## CONSIGNE
Répondez brièvement à ces questions sur l'extrait consacré aux canicules marines :
1. Au large des côtes irlandaises, de combien de degrés au plus les températures mesurées dépassent-elles la moyenne historique ?
2. En quelle année ont eu lieu les premières mesures ?
3. Quelle est la principale cause du phénomène ?

## EXTRAIT
◇ ◇ ◇ ◇

L'une de ces zones demeure particulièrement touchée : au large des côtes irlandaises, les satellites et les bouées scientifiques ont mesuré depuis plusieurs jours des températures jusqu'à 5°C supérieures à la moyenne historique. Les experts parlent de "canicules marines" ou de vagues de chaleur océaniques. "Elles se caractérisent par des eaux de surface à un mètre de profondeur qui dépassent un certain seuil durant au moins cinq jours", détaille Thibault Guinaldo, chercheur en océanographie spatiale au Centre national de recherches météorologiques (CNRS-Météo France).
Un anticyclone mis en cause
Pour rendre compte du caractère exceptionnel de cet épisode, franceinfo a calculé les écarts par rapport à la moyenne de référence de température en Atlantique Nord, comme représenté ci-dessous. Les mesures enregistrées ces dernières semaines sont particulièrement inhabituelles, atteignant des niveaux jamais atteints depuis 1982, date des premières mesures. Les années 2021 et 2022 avaient, elles aussi, connu des écarts très élevés entre les mois de septembre et de décembre.
Comment expliquer le phénomène ? Plusieurs hypothèses ont été avancées par les scientifiques, comme la réduction du nombre de poussières venues du Sahara. Lorsqu'elles se déposent sur l'eau, ces fines particules réfléchissent la chaleur du soleil, empêchant l'océan de l'absorber et de se réchauffer. Mais la principale cause est atmosphérique : la baisse de couverture nuageuse engendre un plus grand apport d'énergie solaire à la surface de l'eau, et l'absence de vent met à mal le processus océanique de brassage des eaux.
Dans le cas du nord de l'Océan Atlantique, "on observe un anticyclone persistant au niveau de l'Irlande et du Royaume-Uni, peu de vent, une mer calme, et beaucoup d'énergie solaire", énumère Thibault Guinaldo. Conséquence : les eaux de surface ne se mélangent plus aux eaux profondes, beaucoup plus fraîches. L'ensemble de ces facteurs s'ajoute à la tendance constante du réchauffement climatique, causé par l'action de l'homme.

◇ ◇ ◇ ◇

## DONNÉES FOURNIES

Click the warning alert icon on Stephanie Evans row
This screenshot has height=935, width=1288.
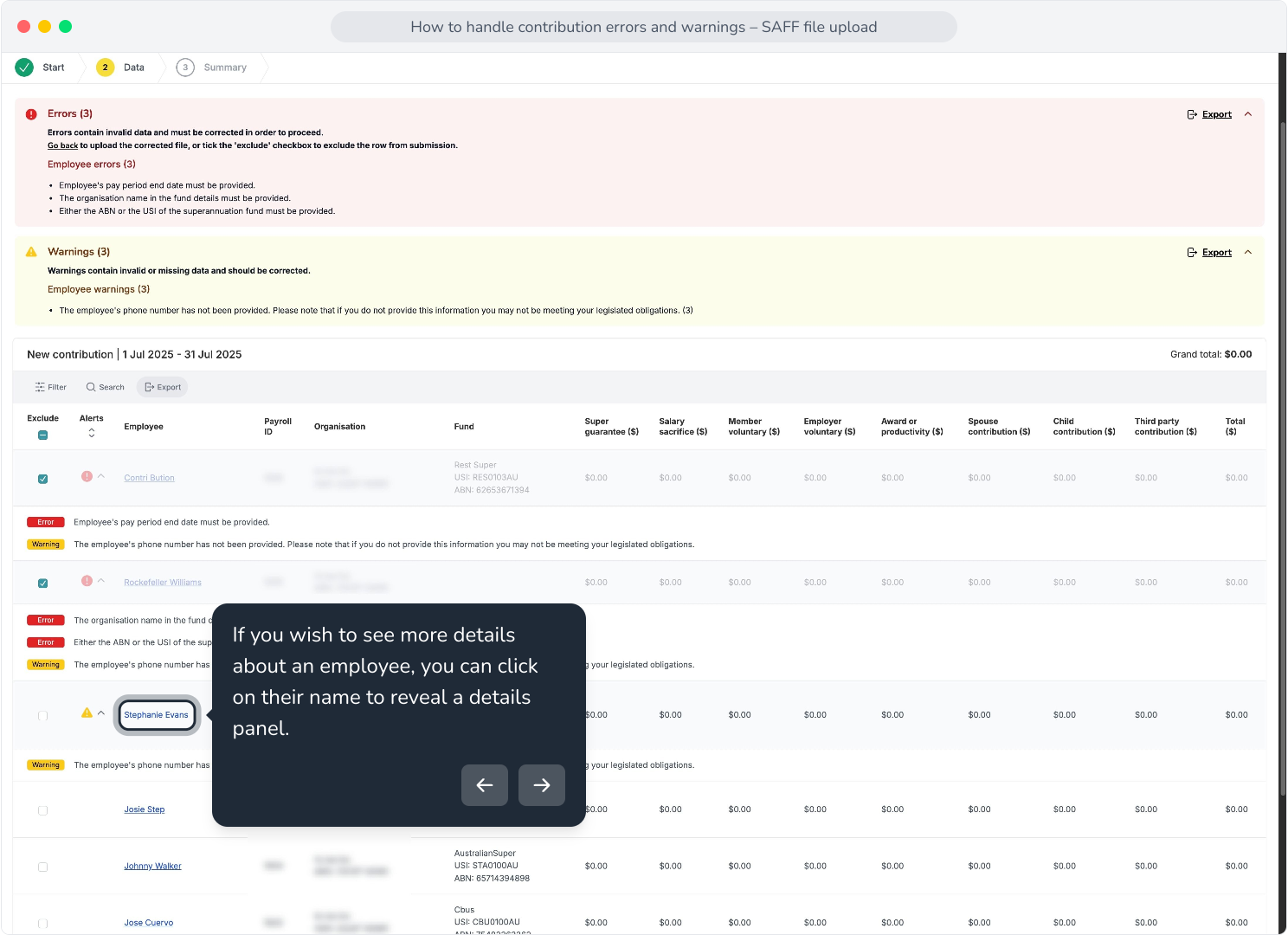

◇ ◇ ◇ ◇

## RÉPONSE
1. Jusqu'à 5 °C.
2. En 1982.
3. Une cause atmosphérique : la baisse de la couverture nuageuse augmente l'apport d'énergie solaire à la surface de l'eau, et l'absence de vent nuit au brassage des eaux.